There are different methods for storing energy that has been developed so that the grid can meet everyday energy needs. These are: electrical, mechanical, electrochemical, thermal, and chemical. Tabulated data in Fig.1 below focuses on technologies that can currently provide large storage capacities (of at least 20 MW).

Figure 1: List of Common Storage Technologies  (source: eesi.org)


Solar PV, Wind, and Battery Storage-Global LCOE Benchmarks

Storage technologies are rapidly and continuously evolving. For example, with technical advances and a fall in prices, wind and solar coupled with storage are becoming cost-competitive with fossil fuel power plants. This trend will rise in the future, as renewables and storage both become more affordable in cost.

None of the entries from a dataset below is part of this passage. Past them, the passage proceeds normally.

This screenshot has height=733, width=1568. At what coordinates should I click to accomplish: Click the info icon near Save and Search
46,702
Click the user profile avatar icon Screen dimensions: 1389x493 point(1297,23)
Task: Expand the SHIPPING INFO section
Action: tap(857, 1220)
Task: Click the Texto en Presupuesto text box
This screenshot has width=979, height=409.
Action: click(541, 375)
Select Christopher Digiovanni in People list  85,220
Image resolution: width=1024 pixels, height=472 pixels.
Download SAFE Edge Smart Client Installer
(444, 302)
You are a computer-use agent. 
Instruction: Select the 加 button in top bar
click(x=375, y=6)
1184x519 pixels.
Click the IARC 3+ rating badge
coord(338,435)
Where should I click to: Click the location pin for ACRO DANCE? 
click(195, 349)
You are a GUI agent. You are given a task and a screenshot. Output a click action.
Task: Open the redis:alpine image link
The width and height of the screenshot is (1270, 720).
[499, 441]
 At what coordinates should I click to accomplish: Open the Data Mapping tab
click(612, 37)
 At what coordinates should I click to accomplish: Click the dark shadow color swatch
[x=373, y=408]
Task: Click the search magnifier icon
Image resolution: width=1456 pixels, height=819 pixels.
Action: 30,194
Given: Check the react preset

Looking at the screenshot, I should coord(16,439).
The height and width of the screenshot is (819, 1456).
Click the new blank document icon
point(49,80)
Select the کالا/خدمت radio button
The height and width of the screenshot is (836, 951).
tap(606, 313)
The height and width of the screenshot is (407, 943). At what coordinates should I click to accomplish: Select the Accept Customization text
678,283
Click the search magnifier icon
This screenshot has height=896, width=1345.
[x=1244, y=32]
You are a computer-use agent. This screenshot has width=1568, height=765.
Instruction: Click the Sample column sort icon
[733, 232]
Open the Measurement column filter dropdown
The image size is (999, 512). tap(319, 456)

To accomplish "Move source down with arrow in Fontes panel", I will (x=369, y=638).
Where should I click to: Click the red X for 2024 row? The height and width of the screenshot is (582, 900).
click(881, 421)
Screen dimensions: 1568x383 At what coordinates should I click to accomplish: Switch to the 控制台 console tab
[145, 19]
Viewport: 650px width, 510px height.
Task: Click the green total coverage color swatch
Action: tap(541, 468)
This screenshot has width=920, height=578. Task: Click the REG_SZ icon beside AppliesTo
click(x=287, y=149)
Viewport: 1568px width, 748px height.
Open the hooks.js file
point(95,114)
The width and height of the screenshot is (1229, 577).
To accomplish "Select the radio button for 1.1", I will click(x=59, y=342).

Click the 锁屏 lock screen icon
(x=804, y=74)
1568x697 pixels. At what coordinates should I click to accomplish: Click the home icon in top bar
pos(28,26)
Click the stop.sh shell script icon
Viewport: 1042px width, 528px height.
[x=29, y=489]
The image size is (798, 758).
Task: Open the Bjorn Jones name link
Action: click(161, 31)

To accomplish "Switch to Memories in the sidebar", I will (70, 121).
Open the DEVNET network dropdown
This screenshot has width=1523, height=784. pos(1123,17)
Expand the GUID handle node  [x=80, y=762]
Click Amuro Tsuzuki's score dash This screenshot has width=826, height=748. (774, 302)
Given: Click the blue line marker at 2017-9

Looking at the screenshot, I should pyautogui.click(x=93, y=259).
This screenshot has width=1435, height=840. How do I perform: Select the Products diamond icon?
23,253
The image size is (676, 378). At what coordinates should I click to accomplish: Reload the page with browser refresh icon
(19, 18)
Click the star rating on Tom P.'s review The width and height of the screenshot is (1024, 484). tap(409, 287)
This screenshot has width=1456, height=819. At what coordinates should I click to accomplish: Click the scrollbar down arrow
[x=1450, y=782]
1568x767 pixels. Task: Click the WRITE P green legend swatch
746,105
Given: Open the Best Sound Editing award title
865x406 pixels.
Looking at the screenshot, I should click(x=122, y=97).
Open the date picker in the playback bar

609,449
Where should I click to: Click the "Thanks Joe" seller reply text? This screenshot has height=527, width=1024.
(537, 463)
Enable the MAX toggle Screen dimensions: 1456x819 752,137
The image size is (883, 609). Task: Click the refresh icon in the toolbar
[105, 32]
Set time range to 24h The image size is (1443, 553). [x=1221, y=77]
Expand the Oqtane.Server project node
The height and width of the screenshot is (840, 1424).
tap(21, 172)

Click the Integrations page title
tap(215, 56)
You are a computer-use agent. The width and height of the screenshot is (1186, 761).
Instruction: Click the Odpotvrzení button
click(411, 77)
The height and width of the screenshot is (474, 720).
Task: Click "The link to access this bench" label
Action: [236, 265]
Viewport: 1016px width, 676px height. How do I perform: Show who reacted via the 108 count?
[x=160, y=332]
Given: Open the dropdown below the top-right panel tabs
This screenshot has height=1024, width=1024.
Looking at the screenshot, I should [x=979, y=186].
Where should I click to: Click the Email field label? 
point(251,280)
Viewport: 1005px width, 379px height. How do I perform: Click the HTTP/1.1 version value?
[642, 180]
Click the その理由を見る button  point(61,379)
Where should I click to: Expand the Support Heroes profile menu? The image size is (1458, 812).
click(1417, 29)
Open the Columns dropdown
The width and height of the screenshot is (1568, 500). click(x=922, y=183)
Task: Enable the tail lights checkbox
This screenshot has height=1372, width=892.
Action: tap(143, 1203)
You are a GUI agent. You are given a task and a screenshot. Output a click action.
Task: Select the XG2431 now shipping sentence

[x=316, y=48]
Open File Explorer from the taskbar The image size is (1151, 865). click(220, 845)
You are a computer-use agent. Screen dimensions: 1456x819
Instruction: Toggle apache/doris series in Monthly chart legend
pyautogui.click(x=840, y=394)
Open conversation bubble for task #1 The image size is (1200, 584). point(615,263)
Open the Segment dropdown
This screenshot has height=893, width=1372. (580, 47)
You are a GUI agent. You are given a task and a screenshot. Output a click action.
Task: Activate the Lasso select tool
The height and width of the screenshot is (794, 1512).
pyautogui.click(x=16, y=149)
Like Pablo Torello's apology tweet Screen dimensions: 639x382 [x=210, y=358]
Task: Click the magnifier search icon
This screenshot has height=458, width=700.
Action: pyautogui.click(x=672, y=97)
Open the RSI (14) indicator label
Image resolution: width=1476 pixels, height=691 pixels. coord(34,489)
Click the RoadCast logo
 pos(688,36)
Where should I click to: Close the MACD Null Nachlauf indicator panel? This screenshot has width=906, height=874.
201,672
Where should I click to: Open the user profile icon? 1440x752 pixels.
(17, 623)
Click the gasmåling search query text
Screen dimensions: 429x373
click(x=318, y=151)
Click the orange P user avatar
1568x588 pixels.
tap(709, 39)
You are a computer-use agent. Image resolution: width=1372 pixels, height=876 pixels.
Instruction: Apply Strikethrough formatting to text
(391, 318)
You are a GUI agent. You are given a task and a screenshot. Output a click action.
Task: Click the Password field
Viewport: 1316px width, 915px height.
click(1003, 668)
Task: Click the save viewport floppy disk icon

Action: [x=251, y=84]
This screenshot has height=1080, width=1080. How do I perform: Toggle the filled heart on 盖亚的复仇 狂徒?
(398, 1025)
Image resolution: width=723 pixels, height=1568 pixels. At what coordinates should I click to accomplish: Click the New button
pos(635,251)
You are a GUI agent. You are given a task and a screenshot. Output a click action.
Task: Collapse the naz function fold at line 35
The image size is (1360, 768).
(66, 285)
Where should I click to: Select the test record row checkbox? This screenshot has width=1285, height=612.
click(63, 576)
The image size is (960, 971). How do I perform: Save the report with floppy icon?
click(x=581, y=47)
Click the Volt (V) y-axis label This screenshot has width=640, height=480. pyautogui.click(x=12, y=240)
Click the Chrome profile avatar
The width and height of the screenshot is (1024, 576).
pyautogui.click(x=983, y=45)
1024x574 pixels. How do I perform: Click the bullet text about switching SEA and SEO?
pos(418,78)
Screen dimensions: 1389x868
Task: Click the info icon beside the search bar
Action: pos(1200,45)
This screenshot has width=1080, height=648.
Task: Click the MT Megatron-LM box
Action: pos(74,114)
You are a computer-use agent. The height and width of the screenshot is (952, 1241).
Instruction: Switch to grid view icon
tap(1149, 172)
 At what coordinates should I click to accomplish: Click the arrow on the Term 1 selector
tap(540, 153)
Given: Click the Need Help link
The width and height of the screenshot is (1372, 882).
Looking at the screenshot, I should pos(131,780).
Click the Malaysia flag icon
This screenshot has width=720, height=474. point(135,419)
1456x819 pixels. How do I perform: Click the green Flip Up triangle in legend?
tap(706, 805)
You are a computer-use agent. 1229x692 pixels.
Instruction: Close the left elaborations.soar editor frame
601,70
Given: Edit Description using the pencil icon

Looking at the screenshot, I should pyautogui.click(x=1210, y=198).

Figure 2: Global LCOE benchmarks- solar PV, wind, and batteries. Source: BloombergNEF (bnef.com)


Fig. 2 shows the levelised cost of energy (LCOE) for Solar PV and offshore and onshore wind cases against battery storage. The LCOE of battery storage systems can be marked as getting halved in just two years, to a benchmark of US$150 per MWh for four-hour duration projects. An analysis by research company BloombergNEF notes that ”Below two-hours duration, batteries are already cheaper for peak shaving than open-cycle gas turbines (OCGT), traditionally the go-to technology for that purpose. It is clear that LCOE of batteries has tremendously come down faster than that of solar and wind technologies”.

Pumped Hydropower-The largest Capacity Grid Storage Option 

Pumped storage is by far the largest-capacity form of grid energy storage available, and, as of 2020, the United States Department of Energy Global Energy Storage Database reports that” PSH accounted for around 95% of all active tracked storage installations worldwide, with a total installed throughput capacity of over 181 GW, of which about 29 GW are in the United States, and a total installed storage capacity of over 1.6 TWh, of which about 250 GWh are in the United States”. The round-trip energy efficiency of PSH is reported as 70%–80%. The main disadvantage of PSH is the topographic limitations of the site as well as the requirements of geographical height and adequate source of water.

Pumped Hydro And Battery Storage-A Comparison

For large capacity storage Pumped hydro (PSH) is considered cheaper compared to other forms of energy storage. Environmental and Energy Institute reports that “The installed cost for pumped-storage hydropower varies between $1,700 and $5,100/kW, compared to $2,500/kW to 3,900/kW for lithium-ion batteries”. With 80 percent energy efficiency through a full cycle, PSH can provide 10 hours of electricity, compared to about 6 hours for lithium-ion batteries. However, Pumped hydro projects have some cons like they are long-term investments where permitting and construction can take a huge time to the order of many years. Investors that prefer shorter-term investments in a fast-changing market wouldn’t want to risk investing in PSH projects.

Pumped Hydro And Battery-A Glimpse into future

As renewables fall in prices, we can expect a huge diversification in energy storage solutions. In all likelihood, out of all commercially available storage technologies available in the near future, batteries and pumped storage will continue to be a mainstay in the storage sector. With technological advances, newer batteries like redox flow will slowly share storage market dominance with Li-ion batteries. This will only elevate the status of battery storage solutions by various notches up in the storage hierarchy. In summary, Batteries will continue to play a significant role in the storage arena, as they are good at providing fast response times. However, supporting the full range of ancillary services to the grid is an area where they will need to improve upon. Pumped hydro can cater to ancillary services and hence remains a landmark, proven, and reliable technology. With their long lifetime as a plus, PSH has the advantage of meeting the demands of the grid and providing sustained output for decades. An optimized solution in storage will require careful planning and finding the best fit for the particular project-specific circumstances.